10 février 2017

Musée Cantini, Marseille 1977

Catalogue de l'exposition "Certitude de l'incertain"

Une exposition faisant echo au Festival d'Art d'Avant-Garde oragnisé par M.Ragon à la Cité Radieuse du fada en 1956 où l'on pouvait voir les œuvres de Soulages, d'Hartung et de Nicolas de Staël.
Là, ce sont Szenes, Viera da Silva, Wols, Bissières,  et Stack ou Manessier et toujours Soulages, Hartung, De Staël, mais aussi Benrath ou Zao Wou ki ! Une histoire d'abstraction, que l'on dira lyrique, paysagiste, gestuelle, géométrique... une peinture de mouvement, immobile.

« Ôter à la ligne le signe de mouvement » Pierre Soulages

Viera Da Silva

9 février 2017

La Frontière / JABAR-007

" Frontière ". Encre et huile sur toile 80 x 80 cm.
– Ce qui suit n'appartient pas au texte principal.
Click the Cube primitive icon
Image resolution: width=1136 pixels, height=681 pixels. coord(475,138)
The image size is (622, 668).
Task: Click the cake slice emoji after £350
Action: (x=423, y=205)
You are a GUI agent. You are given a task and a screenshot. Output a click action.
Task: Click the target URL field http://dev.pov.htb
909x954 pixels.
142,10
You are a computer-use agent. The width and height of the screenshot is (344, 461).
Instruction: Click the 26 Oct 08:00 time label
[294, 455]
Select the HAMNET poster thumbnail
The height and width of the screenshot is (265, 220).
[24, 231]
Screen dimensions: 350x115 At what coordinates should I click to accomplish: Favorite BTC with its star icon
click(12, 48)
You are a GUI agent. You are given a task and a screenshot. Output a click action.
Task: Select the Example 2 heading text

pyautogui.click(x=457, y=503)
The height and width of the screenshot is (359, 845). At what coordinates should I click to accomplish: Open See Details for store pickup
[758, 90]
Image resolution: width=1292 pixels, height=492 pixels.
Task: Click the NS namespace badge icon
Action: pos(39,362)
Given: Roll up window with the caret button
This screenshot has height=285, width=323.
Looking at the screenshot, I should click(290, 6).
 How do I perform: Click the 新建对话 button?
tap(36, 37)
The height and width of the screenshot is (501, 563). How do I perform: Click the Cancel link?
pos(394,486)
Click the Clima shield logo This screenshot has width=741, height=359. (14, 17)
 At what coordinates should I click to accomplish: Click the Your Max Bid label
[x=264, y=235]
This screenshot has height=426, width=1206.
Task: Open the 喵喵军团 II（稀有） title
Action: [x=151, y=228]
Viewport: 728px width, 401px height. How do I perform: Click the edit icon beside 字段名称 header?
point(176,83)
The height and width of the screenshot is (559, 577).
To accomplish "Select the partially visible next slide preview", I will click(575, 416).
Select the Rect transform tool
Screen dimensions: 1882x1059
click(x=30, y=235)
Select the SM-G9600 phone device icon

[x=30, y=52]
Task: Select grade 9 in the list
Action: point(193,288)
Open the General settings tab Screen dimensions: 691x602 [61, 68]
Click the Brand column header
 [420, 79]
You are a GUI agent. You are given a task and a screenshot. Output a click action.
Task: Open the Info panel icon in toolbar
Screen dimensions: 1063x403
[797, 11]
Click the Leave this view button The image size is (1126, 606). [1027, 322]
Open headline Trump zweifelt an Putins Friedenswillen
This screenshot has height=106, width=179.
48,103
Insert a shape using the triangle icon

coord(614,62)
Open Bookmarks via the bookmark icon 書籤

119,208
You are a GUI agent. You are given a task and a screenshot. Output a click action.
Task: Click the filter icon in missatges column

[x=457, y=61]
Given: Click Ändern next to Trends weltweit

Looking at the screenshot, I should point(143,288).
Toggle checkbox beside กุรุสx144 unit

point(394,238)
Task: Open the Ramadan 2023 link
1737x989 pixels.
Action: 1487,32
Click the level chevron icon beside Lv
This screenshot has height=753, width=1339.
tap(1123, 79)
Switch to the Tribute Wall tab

Détail © OD2016

Faire sauter le pont, franchir la frontière, la décision est prise : d'un coté, tout se qui peut se rapprocher du figuratif (sur papier, carton, etc. destinés à l'encadrement ou au livre), de l'autre une abstraction que je qualifierais de "néo-lyrique" sur canevas ou bâche ou bois à exposer.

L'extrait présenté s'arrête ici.